Closed Bug 1157323 Opened 9 years ago Closed 8 years ago

TSan: data races in xpcom/threads/nsTimerImpl.cpp InitCommon / GetGeneration / ReleaseTimerInternal / IsRepeatingPrecisely

Categories

(Core :: XPCOM, defect)

x86_64
Linux
defect
Not set
normal

Tracking

()

RESOLVED FIXED
mozilla52
Tracking Status
firefox52 --- fixed

People

(Reporter: froydnj, Assigned: bwc)

References

(Blocks 1 open bug)

Details

(Whiteboard: [tsan])

Attachments

(7 files, 1 obsolete file)

The attached logfile shows a thread/data race detected by TSan (ThreadSanitizer).

* Specific information about this bug

nsTimerImpl has a bunch of variables that aren't atomic (mType, mArmed, mGeneration), but are accessed on both the thread for the timer and the TimerThread.  People have known about this, generally with some sense of "boy, that's awful!" when they look at the timer code, but now TSan is complaining about it.

The locks we take might be inadvertently making these safe, but I doubt it.

* General information about TSan, data races, etc.

Typically, races reported by TSan are not false positives, but it is possible that the race is benign.
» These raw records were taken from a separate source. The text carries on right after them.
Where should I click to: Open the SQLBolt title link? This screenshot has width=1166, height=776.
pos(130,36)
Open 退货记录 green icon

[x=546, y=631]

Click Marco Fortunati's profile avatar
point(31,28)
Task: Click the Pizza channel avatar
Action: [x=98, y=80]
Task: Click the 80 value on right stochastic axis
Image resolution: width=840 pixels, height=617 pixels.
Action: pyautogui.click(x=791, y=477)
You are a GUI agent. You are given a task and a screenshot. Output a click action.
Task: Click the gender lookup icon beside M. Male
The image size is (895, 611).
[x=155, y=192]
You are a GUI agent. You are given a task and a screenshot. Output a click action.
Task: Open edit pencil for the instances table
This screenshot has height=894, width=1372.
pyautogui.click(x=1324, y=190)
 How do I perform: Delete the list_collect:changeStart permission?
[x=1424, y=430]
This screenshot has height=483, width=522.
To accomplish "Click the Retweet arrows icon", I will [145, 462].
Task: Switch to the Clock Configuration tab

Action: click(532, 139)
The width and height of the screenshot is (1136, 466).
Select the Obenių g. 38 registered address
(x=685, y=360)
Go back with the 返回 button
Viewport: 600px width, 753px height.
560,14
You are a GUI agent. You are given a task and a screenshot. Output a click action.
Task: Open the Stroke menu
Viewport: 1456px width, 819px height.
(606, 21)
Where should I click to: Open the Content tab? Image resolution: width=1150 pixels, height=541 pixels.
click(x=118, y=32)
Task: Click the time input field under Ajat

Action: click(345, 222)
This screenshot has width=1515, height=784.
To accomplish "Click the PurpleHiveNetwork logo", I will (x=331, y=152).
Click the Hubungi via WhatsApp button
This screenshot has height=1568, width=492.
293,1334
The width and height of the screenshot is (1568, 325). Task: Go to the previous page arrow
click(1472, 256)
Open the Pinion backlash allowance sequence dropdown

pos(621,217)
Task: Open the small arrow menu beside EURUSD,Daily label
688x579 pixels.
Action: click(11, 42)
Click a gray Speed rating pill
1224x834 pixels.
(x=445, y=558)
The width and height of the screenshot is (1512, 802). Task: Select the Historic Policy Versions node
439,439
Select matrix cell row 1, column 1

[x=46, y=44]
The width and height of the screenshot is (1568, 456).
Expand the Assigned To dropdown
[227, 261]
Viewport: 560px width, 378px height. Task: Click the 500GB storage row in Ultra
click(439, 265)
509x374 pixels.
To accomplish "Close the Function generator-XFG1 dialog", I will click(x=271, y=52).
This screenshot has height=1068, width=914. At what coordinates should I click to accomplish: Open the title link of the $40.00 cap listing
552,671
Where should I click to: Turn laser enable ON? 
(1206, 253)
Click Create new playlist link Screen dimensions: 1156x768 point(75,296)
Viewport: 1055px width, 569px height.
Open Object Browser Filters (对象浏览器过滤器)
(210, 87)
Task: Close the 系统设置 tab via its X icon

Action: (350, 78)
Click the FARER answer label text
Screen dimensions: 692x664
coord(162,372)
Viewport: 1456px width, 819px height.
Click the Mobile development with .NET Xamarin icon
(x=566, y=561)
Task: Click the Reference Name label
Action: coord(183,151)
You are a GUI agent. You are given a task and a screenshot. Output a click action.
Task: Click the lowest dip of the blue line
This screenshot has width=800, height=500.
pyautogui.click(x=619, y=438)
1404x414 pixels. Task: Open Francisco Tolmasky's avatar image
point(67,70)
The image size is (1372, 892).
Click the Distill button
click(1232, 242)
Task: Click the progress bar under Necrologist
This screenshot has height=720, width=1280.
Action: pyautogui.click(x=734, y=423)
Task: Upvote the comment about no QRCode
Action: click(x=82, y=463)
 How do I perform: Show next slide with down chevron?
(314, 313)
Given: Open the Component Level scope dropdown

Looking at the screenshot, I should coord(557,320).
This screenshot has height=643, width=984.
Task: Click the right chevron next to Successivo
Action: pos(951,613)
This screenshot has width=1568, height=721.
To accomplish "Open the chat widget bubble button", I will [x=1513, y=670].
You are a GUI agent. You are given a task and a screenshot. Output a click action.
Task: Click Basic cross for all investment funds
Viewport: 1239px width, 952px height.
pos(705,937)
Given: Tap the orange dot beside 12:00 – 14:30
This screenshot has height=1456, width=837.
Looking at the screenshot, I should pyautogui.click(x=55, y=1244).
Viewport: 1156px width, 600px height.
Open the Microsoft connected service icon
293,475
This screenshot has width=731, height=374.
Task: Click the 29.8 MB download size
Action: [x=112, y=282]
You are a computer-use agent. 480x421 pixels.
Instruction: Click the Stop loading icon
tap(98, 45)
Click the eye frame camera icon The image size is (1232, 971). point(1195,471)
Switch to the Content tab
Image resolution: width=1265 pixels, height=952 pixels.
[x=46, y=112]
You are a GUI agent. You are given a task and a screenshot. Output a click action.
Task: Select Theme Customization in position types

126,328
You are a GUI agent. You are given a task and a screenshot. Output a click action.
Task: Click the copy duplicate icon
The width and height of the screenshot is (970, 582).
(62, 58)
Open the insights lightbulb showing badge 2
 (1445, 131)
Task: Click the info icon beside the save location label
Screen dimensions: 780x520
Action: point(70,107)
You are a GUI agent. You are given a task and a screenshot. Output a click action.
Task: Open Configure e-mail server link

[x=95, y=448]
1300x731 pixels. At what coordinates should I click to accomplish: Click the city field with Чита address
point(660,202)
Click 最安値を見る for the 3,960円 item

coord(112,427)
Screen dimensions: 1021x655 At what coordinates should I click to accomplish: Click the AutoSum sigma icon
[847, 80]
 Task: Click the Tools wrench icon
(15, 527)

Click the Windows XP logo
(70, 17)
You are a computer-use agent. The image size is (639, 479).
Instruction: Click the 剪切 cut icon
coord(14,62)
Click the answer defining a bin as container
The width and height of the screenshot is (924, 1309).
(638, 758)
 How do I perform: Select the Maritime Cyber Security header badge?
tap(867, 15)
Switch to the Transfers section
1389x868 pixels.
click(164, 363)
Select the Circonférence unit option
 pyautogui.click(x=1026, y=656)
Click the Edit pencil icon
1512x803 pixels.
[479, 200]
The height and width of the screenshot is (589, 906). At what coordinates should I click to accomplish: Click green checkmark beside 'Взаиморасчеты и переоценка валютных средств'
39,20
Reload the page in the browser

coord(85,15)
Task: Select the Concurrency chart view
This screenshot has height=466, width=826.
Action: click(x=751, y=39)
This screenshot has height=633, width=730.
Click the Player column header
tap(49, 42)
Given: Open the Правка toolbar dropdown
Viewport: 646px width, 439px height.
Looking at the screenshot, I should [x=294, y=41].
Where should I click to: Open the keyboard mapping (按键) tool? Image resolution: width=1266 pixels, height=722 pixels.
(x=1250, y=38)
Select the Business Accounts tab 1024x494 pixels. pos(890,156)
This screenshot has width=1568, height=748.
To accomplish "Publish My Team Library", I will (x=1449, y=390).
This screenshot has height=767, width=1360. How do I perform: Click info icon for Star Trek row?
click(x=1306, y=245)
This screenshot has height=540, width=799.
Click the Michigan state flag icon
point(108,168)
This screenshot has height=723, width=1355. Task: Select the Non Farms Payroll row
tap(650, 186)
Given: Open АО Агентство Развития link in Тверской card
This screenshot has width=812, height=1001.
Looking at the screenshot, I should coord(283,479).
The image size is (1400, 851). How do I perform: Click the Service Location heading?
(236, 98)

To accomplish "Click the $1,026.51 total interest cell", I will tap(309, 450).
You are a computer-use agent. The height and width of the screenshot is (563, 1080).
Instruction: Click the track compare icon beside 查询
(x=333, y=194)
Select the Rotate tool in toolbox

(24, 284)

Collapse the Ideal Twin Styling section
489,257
Even in this case though, we should try to come up with a fix unless this would cause unacceptable performance issues. Also note that seemingly benign races can possibly be harmful (also depending on the compiler and the architecture) [1][2].

If the bug cannot be fixed, then this bug should be used to either make a compile-time annotation for blacklisting or add an entry to the runtime blacklist.

[1] http://software.intel.com/en-us/blogs/2013/01/06/benign-data-races-what-could-possibly-go-wrong
[2] _How to miscompile programs with "benign" data races_: https://www.usenix.org/legacy/events/hotpar11/tech/final_files/Boehm.pdf
Attached file timer-race.txt
Probably more helpful to understand the races if the TSan reports are attached.
Anyone have a working TSan build that they can try this out with?
Assignee: nobody → docfaraday
Yeah.  I do.  I can try it out in the morning.
Ok, figured out my tsan goof, TestTimers looks good now with tsan. I can run some more tests.
Fixing this race sounds like a good thing.  I should perhaps point out,
though, I cannot reproduce it in TSan runs of the browser, either for
a bit of ad-hoc surfing, or in a mochitest run.

Nathan, do you have any STR for it?
Flags: needinfo?(nfroyd)
(In reply to Julian Seward [:jseward] from comment #7)
> Fixing this race sounds like a good thing.  I should perhaps point out,
> though, I cannot reproduce it in TSan runs of the browser, either for
> a bit of ad-hoc surfing, or in a mochitest run.
> 
> Nathan, do you have any STR for it?

I have no STR, other than mochitest runs.  I can't recall whether I've tried ad-hoc surfing to trigger the race or not.
Flags: needinfo?(nfroyd)
What is the status of this, now?  Can it land?
I'm still running TSAN tests.
Attachment #8773017 - Flags: review?(nfroyd)
Attachment #8773018 - Flags: review?(nfroyd)
Comment on attachment 8773017 [details]
Bug 1157323 - Part 1: Make TestTimers a unit-test.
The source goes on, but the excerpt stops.